Output, word for word, the lines of this listing that fall between the line with "Rate the translation" and the line with "Given: Click the DNS2Go app icon in title bar", counting both of those lines, and no others.
□ □ □ □ □
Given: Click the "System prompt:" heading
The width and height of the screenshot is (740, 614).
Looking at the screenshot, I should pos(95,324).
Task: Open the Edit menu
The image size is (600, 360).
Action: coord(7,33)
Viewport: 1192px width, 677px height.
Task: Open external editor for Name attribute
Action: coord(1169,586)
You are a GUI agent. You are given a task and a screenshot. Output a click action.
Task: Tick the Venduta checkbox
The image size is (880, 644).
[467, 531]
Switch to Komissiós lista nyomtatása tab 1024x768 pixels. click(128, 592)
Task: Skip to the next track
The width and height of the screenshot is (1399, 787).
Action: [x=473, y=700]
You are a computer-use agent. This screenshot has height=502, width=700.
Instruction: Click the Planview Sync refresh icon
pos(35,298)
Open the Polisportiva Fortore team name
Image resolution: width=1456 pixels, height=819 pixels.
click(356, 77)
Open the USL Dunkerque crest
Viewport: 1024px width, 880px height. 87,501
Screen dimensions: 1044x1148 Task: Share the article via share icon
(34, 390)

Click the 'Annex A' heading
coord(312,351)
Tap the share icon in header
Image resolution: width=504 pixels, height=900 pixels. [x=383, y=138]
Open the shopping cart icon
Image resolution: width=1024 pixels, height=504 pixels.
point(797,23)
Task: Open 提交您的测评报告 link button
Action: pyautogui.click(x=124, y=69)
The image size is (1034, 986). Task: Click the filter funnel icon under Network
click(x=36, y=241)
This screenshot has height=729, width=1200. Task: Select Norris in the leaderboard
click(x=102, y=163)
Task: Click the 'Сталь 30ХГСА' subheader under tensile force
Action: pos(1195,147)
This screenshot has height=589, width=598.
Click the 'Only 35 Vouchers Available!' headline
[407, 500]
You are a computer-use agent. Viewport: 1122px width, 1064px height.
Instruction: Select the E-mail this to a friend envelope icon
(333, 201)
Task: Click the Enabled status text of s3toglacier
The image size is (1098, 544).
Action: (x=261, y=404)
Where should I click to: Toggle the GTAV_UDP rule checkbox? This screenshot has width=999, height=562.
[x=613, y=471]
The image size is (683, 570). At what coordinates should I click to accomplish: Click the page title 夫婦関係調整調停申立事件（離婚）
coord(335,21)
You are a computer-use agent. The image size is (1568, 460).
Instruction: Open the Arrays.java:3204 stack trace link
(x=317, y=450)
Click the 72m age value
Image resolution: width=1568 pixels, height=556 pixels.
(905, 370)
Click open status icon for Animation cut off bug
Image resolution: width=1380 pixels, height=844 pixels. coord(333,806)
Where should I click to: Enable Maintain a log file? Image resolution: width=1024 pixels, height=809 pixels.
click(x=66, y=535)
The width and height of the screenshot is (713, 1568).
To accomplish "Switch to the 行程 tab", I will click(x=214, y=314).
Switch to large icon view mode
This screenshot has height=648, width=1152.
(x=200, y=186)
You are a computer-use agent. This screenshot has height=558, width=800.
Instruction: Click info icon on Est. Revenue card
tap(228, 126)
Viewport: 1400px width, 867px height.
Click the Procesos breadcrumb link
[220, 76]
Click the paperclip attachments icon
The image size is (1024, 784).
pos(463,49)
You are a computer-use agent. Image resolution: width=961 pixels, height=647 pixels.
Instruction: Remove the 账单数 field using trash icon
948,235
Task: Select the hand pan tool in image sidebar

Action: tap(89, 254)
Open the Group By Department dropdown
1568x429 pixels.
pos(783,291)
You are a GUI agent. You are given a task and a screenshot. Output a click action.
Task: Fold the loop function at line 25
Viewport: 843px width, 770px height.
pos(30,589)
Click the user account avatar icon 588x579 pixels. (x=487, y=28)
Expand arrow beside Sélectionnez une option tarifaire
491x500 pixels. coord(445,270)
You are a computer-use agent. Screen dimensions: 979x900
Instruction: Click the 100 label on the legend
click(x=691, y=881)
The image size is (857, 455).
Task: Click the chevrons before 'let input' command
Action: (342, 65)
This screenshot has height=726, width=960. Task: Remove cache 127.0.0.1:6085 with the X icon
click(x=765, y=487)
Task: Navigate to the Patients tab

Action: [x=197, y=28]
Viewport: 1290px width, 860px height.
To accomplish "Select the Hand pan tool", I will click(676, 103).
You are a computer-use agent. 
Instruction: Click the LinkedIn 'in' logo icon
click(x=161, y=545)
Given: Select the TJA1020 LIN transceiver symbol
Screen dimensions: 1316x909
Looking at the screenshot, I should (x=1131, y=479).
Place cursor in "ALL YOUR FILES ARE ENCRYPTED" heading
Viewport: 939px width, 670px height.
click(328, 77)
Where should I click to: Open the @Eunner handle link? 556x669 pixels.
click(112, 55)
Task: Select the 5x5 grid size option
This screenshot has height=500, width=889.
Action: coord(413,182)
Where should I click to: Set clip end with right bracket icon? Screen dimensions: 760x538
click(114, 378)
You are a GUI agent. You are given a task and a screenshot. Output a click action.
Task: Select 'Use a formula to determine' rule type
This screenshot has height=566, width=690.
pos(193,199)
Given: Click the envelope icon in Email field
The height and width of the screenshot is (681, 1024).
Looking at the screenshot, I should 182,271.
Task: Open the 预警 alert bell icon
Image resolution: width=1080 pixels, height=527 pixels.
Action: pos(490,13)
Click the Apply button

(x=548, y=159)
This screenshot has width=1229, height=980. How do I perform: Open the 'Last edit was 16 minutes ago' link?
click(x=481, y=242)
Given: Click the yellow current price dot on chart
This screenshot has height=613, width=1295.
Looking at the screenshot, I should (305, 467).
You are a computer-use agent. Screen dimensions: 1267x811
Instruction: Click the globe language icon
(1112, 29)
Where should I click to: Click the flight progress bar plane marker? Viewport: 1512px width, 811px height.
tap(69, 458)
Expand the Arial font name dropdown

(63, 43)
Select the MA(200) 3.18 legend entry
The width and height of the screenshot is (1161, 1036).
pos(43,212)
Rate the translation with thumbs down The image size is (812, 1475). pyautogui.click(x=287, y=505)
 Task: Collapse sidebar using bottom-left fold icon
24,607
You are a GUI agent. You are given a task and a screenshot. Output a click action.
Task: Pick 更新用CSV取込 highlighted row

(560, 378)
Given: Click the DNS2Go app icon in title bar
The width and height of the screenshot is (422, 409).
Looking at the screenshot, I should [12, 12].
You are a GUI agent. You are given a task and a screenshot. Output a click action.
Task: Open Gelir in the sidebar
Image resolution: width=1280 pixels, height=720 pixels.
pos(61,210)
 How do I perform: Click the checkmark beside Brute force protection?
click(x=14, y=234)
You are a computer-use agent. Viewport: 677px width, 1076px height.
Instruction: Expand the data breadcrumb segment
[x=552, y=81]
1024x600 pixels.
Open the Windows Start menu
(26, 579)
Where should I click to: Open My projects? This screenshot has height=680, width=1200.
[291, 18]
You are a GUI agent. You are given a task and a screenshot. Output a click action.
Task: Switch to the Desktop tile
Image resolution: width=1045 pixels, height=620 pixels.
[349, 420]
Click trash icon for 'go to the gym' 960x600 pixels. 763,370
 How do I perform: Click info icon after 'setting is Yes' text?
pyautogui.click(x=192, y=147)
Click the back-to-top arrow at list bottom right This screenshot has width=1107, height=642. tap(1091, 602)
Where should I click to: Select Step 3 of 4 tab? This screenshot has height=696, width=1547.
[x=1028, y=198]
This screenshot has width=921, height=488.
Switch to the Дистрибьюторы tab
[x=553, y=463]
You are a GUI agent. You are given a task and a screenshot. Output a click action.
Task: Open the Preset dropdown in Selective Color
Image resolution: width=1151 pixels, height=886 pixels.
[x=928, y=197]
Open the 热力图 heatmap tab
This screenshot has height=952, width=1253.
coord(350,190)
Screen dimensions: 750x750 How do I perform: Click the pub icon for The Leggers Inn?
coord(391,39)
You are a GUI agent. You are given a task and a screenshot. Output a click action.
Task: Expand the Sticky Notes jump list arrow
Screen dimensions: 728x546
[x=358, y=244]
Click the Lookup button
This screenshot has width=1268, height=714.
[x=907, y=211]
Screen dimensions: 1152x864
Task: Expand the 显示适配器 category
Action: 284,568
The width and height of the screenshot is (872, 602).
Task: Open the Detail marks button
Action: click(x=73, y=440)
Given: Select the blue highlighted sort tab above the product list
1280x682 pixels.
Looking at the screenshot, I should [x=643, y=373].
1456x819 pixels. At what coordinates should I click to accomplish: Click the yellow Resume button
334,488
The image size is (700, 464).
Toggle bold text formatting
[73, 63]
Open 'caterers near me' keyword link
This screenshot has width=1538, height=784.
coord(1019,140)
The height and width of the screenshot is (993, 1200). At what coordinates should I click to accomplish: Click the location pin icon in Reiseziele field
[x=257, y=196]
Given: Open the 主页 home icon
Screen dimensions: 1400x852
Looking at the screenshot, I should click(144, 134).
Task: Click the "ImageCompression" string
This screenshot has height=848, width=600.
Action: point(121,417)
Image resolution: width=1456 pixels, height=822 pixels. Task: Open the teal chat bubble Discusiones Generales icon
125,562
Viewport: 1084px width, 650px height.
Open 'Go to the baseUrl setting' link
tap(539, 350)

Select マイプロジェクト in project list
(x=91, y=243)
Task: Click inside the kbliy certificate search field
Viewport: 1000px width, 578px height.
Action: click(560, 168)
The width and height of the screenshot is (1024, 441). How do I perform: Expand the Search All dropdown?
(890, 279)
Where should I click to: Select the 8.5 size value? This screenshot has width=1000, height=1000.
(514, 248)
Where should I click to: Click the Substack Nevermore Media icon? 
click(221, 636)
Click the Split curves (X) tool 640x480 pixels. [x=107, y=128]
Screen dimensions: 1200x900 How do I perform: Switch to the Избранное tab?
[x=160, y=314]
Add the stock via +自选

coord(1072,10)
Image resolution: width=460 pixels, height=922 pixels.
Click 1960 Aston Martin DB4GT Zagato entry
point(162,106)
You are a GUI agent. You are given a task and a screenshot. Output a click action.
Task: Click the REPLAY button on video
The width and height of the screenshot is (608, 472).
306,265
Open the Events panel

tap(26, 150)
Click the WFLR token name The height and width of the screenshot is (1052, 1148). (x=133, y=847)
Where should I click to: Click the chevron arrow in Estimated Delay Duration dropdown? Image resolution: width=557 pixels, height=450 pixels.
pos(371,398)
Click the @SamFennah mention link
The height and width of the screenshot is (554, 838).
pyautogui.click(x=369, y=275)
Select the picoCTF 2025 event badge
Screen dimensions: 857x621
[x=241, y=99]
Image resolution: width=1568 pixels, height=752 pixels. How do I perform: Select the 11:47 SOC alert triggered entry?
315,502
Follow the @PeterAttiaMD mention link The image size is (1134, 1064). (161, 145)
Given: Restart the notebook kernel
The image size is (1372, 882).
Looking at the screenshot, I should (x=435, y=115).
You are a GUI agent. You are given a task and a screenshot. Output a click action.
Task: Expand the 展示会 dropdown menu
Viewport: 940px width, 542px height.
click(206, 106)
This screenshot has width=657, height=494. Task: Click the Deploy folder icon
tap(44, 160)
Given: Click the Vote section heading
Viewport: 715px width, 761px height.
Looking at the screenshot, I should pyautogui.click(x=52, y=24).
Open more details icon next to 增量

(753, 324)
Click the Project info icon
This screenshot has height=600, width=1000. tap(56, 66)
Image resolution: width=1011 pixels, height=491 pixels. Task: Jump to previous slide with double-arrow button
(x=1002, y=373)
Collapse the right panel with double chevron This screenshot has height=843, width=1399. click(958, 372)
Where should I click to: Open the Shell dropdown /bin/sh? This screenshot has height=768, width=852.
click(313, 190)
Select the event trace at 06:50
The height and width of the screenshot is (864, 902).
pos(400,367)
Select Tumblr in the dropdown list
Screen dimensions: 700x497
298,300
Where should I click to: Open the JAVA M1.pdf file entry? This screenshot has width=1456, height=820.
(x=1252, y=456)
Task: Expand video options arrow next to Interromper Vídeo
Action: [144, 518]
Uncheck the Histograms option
□ □ □ □ □
# Solution
Rate the translation with thumbs down The image size is (812, 1475). pyautogui.click(x=287, y=505)
 Task: Collapse sidebar using bottom-left fold icon
24,607
You are a GUI agent. You are given a task and a screenshot. Output a click action.
Task: Pick 更新用CSV取込 highlighted row

(560, 378)
Given: Click the DNS2Go app icon in title bar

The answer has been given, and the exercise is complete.